• [What is needed]: In the stretch from the line containing "At what coordinates should I click to accomplish: Open Monster" through the end of the records, swap "arrow button" for "dropdown arrow" and give those lines back with nothing else changed.

• [Listed entries]:
◇ ◇ ◇ ◇ ◇ ◇ ◇
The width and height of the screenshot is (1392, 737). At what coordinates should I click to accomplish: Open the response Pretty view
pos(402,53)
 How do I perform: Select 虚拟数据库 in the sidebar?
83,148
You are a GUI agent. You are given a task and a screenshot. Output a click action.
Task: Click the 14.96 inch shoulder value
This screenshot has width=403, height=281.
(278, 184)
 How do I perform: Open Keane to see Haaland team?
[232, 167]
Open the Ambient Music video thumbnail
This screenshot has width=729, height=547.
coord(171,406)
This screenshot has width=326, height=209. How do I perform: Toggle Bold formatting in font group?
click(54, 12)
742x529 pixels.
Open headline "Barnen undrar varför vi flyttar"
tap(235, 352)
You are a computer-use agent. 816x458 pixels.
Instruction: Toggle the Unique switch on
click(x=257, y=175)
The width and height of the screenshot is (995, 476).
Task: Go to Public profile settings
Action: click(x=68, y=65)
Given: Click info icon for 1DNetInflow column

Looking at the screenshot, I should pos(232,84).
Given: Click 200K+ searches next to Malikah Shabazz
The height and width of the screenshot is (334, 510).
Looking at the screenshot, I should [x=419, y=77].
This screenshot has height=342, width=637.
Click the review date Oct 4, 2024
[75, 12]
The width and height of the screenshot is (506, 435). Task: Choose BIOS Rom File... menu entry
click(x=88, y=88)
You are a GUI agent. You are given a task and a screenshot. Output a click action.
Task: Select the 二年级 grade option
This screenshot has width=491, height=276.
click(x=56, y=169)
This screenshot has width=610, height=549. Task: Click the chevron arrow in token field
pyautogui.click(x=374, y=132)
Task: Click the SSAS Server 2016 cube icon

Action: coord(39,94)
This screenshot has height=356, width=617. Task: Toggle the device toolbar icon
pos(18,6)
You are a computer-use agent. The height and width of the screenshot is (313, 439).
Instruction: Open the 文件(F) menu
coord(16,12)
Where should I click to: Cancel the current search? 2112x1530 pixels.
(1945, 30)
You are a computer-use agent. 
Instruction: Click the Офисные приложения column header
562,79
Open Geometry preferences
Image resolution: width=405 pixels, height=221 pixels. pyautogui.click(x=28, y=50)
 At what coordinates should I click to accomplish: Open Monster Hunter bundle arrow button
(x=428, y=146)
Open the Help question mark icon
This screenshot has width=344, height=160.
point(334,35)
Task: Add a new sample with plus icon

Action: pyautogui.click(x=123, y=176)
◇ ◇ ◇ ◇ ◇ ◇ ◇
• [Task output]:
 At what coordinates should I click to accomplish: Open Monster Hunter bundle dropdown arrow
(x=428, y=146)
Open the Help question mark icon
This screenshot has width=344, height=160.
point(334,35)
Task: Add a new sample with plus icon

Action: pyautogui.click(x=123, y=176)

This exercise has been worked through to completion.